**Try it:**
Decide whether each statement below agrees with the passage about MIT startup founders, answering yes or no and quoting the deciding words from the passage.
1. William Sanchez began Salsa dancing in his first year at MIT.
2. Upkast intends to keep its product free for consumers while charging businesses.
3. Upkast had no product yet when it entered the competition.

**Passage for review:**
== Segment start ==

Take William Sanchez. He is a born entrepreneur from the Bronx, who previously co-founded Vecarius (which does waste-heat recovery), as well as a Salsa dancing company (teaching and performance), all while working on his Ph.D. in electrical engineering at MIT. He was an MIT undergrad too, and had a hard time adjusting to Boston until he started dancing as a sophomore. “Salsa dancing kept me sane,” he says. Some key lessons from Salsa applied to his startup: “You have to set up right, and know who’s doing what. Also, it’s the passion that led to starting a venture.” People get lost in their 9 to 5 jobs, he says. “I want to bring that to CoolChip—not forgetting what my motivation was.”
Meanwhile, David Jia and Kelvin Sun from Upkast are the prototypical startup founders. An MIT Sloan business guy (Sun) and an MIT computer science undergrad (Jia), the two met a couple years ago through a mutual friend and already have a product out—but they worked hard on their business plan for the competition. (That’s sort of the reverse of many contest entrants, whose products don’t exist yet.) I see Upkast developing into a platform for unifying public, private, and personal clouds, but it will face lots of competition. Sun says the company is pursuing a “freemium” model—free for consumers, and looking to charge businesses. The MIT Media Lab is already using the system.

== Segment end ==

**Dataset:**
== Segment start ==

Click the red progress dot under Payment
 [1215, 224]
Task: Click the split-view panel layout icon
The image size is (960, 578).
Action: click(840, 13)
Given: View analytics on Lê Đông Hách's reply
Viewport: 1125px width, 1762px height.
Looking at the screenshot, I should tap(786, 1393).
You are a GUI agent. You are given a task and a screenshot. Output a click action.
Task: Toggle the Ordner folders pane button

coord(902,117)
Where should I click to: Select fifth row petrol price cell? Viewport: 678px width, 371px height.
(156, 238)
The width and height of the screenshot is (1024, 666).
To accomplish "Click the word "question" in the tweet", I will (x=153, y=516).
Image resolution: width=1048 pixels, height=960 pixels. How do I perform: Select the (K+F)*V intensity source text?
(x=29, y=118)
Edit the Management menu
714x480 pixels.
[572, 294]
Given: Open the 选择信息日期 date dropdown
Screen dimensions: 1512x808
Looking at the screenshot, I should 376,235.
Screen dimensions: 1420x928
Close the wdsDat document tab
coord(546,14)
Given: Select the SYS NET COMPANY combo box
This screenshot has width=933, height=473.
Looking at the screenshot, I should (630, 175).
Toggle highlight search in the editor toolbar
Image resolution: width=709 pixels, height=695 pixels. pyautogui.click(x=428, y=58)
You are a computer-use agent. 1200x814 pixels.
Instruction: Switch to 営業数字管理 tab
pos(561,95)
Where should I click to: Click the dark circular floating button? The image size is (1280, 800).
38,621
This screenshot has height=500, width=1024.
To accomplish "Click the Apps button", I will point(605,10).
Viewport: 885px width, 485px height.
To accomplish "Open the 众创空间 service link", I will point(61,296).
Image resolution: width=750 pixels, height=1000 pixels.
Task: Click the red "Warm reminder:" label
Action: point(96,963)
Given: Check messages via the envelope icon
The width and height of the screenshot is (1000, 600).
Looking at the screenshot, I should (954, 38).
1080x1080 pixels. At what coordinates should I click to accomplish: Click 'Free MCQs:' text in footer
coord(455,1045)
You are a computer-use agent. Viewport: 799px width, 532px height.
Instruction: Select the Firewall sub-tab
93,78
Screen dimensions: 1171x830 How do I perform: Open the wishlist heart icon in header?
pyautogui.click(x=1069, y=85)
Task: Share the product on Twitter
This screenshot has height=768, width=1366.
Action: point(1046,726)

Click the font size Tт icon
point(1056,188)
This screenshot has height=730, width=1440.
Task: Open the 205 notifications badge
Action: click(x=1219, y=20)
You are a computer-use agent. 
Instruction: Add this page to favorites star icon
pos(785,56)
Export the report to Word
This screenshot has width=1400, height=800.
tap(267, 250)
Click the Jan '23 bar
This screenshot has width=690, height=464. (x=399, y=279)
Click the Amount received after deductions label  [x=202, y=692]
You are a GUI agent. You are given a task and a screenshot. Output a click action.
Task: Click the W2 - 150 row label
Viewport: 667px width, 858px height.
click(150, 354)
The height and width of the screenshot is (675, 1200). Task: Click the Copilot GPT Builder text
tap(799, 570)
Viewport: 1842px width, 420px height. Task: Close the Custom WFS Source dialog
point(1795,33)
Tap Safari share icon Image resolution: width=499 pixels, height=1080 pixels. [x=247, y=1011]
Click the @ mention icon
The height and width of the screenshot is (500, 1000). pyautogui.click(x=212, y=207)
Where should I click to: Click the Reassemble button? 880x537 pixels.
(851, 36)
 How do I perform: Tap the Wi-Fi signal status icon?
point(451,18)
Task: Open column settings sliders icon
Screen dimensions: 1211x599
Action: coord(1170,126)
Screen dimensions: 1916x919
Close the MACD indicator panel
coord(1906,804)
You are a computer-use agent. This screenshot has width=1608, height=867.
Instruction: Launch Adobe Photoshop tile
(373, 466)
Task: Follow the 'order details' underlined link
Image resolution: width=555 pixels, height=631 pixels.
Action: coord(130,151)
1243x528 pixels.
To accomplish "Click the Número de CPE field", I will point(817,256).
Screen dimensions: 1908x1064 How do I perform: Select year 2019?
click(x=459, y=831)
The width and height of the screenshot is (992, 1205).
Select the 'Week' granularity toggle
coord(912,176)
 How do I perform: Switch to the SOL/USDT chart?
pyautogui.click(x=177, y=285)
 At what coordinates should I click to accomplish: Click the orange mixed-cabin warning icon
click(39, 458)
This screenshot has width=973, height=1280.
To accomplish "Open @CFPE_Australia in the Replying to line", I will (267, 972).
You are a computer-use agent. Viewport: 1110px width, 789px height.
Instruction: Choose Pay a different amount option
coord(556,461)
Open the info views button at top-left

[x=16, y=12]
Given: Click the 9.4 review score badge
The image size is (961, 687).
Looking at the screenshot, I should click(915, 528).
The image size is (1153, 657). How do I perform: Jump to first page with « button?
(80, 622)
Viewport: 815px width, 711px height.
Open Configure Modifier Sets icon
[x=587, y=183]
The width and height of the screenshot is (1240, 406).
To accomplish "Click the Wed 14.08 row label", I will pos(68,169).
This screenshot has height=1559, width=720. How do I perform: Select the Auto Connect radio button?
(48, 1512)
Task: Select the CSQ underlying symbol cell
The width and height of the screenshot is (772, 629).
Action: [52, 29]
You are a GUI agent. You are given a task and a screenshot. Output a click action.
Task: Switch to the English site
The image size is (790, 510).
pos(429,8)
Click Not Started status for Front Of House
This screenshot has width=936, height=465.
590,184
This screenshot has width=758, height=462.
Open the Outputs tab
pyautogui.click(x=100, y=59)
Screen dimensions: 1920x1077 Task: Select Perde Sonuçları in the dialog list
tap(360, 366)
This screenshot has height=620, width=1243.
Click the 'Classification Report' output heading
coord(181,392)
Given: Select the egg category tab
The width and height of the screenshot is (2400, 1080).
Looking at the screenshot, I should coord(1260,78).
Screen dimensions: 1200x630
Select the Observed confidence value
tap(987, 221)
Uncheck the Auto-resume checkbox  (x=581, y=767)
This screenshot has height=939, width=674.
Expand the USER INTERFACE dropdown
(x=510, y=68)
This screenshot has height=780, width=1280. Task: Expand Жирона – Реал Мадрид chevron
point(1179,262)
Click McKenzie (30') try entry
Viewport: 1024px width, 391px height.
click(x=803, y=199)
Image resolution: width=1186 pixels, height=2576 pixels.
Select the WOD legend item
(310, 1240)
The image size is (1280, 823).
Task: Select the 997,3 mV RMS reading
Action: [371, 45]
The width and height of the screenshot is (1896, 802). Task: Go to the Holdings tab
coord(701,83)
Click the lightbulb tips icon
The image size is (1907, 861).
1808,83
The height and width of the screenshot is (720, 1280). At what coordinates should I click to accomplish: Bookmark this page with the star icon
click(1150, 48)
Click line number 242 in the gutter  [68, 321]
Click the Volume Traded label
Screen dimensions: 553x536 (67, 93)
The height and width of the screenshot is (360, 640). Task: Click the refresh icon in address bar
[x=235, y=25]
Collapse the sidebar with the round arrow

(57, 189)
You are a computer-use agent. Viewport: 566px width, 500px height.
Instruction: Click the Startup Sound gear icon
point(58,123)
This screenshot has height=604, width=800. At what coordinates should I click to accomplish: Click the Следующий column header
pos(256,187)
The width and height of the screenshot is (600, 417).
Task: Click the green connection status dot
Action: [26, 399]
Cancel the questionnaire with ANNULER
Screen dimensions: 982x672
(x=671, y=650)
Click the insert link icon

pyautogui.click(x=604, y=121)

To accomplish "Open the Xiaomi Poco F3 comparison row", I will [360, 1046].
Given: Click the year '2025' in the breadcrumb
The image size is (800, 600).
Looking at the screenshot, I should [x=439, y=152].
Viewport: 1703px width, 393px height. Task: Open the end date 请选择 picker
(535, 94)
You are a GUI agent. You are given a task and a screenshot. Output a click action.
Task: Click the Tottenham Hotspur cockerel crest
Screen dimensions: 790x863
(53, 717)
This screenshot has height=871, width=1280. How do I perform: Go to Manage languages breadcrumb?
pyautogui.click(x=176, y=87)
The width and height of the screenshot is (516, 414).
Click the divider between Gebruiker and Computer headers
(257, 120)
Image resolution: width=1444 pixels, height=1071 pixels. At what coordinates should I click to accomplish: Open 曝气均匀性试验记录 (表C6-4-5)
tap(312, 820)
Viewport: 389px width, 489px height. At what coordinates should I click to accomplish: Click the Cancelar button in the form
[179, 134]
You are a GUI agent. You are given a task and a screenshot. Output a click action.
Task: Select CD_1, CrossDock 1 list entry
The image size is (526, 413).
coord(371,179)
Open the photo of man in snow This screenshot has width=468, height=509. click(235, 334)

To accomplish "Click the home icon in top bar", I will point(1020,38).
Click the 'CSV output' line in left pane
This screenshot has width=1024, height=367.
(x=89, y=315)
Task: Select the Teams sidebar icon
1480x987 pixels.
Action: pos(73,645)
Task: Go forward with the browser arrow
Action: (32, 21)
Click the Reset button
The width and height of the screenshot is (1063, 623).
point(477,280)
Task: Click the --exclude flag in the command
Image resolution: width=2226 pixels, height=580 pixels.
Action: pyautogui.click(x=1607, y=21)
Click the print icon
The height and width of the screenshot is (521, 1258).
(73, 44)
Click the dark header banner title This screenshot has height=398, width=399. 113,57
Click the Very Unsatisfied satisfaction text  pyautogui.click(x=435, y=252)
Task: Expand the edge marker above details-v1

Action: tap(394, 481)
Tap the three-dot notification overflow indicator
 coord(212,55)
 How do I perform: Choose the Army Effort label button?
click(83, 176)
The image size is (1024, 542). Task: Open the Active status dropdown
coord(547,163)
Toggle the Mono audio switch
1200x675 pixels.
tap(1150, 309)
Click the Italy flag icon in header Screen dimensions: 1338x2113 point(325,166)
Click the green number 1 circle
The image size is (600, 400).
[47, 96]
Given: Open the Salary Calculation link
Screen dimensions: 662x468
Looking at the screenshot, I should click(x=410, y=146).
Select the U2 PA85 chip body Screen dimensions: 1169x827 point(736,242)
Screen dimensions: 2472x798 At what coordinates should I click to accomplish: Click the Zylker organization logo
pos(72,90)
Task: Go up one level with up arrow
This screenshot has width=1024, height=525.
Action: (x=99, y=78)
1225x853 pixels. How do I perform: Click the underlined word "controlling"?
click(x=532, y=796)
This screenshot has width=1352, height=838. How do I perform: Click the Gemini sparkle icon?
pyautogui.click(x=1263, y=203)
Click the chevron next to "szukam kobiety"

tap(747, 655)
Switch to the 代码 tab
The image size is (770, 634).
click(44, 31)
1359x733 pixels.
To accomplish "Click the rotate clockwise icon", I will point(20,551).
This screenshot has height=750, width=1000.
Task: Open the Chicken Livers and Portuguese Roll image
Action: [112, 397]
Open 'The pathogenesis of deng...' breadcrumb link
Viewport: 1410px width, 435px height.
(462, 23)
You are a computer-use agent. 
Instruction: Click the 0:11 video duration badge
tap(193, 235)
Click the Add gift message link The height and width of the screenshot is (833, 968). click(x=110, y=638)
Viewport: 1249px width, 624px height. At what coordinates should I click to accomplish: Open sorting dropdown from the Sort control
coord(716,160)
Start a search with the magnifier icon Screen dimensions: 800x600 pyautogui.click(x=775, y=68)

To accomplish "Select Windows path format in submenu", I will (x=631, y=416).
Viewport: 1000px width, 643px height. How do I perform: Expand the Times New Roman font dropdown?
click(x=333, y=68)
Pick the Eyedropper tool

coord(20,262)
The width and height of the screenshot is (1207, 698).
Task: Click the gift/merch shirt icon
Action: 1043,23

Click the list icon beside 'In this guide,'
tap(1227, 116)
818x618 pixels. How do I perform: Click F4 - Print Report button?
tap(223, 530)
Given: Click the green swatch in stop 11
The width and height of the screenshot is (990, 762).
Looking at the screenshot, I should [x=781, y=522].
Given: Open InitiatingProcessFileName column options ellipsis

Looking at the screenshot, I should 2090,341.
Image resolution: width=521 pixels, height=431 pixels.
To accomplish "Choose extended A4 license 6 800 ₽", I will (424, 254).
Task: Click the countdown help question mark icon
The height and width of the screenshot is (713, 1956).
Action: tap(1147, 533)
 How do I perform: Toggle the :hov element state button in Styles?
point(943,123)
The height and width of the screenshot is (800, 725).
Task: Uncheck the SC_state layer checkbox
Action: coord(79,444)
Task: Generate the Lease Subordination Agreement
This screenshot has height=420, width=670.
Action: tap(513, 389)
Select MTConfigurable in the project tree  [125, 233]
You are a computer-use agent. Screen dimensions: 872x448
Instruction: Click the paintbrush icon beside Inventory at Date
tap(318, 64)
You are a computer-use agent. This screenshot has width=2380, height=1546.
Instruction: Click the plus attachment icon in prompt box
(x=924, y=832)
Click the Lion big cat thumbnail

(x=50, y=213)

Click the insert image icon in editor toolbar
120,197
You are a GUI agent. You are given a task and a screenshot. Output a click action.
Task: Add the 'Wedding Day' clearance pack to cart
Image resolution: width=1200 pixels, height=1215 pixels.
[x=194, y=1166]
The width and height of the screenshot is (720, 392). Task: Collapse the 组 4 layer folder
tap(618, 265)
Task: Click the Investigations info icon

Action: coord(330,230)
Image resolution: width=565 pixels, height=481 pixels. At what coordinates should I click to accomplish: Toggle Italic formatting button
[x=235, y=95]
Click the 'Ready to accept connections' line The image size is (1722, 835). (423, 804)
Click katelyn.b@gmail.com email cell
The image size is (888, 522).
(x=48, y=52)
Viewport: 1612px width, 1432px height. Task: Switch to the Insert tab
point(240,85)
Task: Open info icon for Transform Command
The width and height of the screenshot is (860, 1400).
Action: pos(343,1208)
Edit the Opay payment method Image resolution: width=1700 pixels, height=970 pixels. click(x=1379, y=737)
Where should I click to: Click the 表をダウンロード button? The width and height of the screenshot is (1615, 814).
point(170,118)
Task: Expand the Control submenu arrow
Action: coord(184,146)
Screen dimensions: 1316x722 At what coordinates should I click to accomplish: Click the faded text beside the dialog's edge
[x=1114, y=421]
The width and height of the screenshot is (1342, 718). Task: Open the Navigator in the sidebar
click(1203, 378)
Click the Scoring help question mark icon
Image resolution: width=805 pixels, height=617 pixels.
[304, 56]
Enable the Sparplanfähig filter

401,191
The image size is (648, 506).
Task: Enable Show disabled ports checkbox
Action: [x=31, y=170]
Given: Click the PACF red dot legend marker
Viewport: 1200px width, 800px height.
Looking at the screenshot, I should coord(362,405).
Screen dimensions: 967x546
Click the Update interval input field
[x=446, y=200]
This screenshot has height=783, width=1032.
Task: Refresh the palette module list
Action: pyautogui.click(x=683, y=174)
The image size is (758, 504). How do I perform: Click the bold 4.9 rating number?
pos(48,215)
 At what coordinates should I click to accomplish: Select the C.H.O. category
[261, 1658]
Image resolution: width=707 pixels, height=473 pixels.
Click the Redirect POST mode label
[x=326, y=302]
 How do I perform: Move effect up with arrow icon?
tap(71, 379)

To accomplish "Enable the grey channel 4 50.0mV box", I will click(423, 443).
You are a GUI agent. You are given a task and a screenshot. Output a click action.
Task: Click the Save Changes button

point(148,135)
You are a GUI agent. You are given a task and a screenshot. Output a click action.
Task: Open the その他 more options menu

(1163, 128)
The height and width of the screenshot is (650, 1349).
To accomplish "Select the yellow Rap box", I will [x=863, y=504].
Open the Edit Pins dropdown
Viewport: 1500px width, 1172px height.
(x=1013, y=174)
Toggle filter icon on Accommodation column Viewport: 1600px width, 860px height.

== Segment end ==

**Written response:**
1. No: "until he started dancing as a sophomore"
2. Yes: "free for consumers, and looking to charge businesses"
3. No: "already have a product out"